Or maybe this just seems like sanity to me because I have been practicing akrasia for too long.
Such an AI would still be motivated to FOOM to consolidate its future ability to achieve large utility against the threat of being deactivated before then.
It doesn't know about any threat. You implicitly assume that it has something equivalent to fear, that it perceives threats. You allow for the human ingenuity to implement this and yet you believe that they are unable to limit its scope. I just don't see that it would be easy to make an AI that would go FOOM because it doesn't care to go FOOM. If you tell it to optimize some process then you'll have to tell it what optimization means. If you can specify all that, how is it then still likely that it somehow comes up with its own idea that optimization might be to consume the universe if you told it to optimize its software running on a certain supercomputer? Why would it do that, where does the incentive come from? If I tell a human to optimize he might muse to turn the planets into computronium but if I tell a AI to optimize it doesn't know what it means until I tell it what it means and then it still won't care because it isn't equipped with all the evolutionary baggage that humans are equipped with.

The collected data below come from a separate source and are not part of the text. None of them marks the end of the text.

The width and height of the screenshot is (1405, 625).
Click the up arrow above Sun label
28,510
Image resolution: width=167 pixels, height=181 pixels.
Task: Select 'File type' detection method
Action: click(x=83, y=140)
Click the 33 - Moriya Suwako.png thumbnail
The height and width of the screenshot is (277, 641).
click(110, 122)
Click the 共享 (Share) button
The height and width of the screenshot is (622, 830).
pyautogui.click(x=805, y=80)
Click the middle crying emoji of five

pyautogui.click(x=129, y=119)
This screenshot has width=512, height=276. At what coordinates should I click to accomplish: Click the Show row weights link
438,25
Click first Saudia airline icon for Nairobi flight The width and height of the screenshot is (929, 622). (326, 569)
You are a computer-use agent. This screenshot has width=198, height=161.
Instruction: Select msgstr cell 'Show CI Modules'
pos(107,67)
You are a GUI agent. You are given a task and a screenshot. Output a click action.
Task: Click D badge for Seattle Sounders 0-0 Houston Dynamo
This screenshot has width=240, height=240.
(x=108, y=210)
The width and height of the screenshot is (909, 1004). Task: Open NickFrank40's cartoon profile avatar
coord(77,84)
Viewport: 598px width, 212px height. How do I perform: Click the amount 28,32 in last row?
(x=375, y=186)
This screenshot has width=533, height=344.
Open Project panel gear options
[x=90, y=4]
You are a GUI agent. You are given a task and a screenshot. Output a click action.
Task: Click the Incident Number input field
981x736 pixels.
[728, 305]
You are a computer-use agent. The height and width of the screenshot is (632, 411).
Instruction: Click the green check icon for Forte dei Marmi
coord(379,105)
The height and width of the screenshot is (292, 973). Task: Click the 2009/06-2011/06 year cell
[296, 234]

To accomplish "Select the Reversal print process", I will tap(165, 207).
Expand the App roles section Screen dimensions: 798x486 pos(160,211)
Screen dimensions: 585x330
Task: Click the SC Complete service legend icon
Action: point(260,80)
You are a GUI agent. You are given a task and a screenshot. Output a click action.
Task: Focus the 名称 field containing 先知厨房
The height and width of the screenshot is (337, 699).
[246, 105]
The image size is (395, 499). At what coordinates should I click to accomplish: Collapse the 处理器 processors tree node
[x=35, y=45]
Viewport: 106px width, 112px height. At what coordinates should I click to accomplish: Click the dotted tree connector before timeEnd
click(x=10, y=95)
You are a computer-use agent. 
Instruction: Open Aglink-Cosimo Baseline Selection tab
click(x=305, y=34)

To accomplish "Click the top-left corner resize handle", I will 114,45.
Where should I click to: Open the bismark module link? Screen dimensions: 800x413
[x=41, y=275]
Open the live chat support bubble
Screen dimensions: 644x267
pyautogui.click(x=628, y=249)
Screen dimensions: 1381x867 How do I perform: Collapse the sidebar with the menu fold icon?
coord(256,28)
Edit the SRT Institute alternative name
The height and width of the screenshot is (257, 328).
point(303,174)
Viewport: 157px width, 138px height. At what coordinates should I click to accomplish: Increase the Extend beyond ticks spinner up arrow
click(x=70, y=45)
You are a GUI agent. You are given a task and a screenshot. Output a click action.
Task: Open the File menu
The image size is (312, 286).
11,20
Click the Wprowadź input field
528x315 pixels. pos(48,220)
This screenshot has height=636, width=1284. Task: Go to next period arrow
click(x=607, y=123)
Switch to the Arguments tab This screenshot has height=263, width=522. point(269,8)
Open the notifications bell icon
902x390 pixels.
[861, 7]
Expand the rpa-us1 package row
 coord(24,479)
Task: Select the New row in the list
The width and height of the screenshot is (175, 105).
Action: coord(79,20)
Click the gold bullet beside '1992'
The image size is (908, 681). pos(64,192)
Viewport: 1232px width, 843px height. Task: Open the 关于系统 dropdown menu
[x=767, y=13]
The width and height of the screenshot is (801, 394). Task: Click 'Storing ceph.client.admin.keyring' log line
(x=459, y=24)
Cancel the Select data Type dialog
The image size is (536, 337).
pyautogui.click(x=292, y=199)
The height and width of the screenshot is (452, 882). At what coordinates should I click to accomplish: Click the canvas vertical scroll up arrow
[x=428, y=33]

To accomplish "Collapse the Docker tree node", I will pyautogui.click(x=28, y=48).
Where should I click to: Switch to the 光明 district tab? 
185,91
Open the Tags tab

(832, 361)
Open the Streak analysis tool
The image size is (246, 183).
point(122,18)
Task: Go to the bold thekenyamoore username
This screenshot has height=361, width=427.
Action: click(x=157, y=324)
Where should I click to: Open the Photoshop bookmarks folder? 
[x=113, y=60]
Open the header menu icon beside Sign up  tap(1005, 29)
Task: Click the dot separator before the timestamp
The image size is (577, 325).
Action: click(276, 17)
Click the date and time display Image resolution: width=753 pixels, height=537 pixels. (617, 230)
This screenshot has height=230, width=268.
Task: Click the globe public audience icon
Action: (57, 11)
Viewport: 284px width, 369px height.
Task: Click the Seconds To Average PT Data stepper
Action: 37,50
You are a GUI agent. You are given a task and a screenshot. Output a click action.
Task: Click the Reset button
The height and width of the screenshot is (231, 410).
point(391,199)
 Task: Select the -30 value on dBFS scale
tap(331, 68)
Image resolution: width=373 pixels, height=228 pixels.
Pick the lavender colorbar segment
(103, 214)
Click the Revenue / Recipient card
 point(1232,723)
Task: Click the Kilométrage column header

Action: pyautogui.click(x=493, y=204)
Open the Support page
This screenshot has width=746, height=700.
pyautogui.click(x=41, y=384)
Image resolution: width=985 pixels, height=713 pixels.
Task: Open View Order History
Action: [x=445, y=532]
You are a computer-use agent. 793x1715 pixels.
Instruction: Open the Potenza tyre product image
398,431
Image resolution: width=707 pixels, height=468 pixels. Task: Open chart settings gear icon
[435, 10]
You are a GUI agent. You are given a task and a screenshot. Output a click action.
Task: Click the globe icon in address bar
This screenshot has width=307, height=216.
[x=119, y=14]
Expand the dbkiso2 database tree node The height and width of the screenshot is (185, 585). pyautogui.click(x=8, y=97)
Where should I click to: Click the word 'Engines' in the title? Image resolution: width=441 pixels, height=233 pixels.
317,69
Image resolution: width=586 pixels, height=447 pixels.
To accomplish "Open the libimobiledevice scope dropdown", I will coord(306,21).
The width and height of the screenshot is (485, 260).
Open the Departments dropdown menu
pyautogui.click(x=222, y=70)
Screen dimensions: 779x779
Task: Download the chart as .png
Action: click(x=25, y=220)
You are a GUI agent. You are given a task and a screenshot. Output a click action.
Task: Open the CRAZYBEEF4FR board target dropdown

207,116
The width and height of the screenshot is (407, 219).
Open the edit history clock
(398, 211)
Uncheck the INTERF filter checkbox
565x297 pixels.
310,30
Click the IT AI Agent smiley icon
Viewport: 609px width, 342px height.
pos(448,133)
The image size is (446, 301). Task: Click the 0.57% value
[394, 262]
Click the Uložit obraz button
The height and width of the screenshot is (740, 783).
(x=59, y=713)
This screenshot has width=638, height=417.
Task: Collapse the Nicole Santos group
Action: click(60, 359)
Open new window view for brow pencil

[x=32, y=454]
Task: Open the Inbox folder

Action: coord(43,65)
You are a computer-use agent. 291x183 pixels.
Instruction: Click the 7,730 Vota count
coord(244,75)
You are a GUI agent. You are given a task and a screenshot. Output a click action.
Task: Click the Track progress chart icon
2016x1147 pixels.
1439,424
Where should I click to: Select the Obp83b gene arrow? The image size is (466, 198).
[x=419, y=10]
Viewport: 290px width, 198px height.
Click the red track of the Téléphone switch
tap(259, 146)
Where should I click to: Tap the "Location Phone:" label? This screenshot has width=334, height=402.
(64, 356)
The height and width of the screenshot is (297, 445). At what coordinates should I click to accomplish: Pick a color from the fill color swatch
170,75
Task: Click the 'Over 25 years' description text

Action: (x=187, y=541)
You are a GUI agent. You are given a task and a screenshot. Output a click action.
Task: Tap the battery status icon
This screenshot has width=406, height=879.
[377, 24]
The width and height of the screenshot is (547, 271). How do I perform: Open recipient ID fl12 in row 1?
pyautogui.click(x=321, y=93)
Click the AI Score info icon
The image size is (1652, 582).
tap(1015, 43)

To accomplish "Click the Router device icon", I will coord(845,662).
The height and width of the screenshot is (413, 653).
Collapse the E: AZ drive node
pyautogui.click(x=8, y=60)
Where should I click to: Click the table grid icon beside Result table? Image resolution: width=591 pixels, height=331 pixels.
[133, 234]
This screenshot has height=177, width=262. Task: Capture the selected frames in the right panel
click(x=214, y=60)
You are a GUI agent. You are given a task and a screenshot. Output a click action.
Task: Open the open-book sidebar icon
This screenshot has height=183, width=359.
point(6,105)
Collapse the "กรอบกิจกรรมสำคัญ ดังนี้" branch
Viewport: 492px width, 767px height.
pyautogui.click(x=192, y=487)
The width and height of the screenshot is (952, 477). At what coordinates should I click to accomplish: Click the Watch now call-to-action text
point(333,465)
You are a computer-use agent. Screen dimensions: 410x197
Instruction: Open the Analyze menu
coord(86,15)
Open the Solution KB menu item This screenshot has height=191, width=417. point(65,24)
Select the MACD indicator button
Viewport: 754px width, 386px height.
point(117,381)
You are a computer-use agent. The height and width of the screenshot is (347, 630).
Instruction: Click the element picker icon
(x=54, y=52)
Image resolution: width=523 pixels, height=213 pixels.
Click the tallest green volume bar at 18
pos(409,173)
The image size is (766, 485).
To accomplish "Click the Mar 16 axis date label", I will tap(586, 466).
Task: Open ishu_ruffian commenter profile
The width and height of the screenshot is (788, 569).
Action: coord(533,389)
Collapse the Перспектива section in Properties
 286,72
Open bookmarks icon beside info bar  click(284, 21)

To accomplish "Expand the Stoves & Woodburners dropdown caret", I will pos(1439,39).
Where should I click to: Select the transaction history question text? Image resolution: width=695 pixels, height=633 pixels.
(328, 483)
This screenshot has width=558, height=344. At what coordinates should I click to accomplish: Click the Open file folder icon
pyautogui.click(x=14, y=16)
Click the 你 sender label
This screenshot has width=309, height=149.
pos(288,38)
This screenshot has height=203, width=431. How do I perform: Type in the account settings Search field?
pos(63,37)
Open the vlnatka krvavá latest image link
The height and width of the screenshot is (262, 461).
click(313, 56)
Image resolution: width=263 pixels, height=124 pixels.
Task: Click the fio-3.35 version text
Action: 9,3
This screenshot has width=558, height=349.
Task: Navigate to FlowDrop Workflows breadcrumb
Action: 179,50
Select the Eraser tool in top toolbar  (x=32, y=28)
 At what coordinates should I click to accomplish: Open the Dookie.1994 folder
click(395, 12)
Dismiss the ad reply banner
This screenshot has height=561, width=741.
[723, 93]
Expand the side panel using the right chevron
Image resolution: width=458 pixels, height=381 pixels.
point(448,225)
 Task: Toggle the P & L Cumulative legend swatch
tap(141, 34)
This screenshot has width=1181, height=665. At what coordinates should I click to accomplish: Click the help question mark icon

It is a general intelligence that we are considering. It can deduce the threat better than we can.
Because it is a general intelligence. It is smart. It is not limited to getting its ideas from you, it can come up with its own. And if the AI has been given the task of optimising its software for performance on a certain computer then it will do whatever it can to do that. This means harnessing external resources to do research on computation theory.
No he doesn't. He assumes only that it is a general intelligence with an objective. Potentially negative consequences are just part of possible universes that it models like everything else.
I'm not sure what can be done to make this clear:
SELF IMPROVEMENT IS AN INSTRUMENTAL GOAL THAT IS USEFUL FOR ACHIEVING MOST TERMINAL VALUES.
You have this approximately backwards. A human knows that if you tell her to create 10 paperclips every day you don't mean take over the world so she can be sure that nobody will interfere with her steady production of paperclips in the future. The AI doesn't.
It has the ability to model and to investigate hypothetical possibilities that might negatively impact the utility function it is optimizing. If it doesn't, it is far below human intelligence and is non-threatening for the same reason a narrow AI is non-threatening (but it isn't very useful either).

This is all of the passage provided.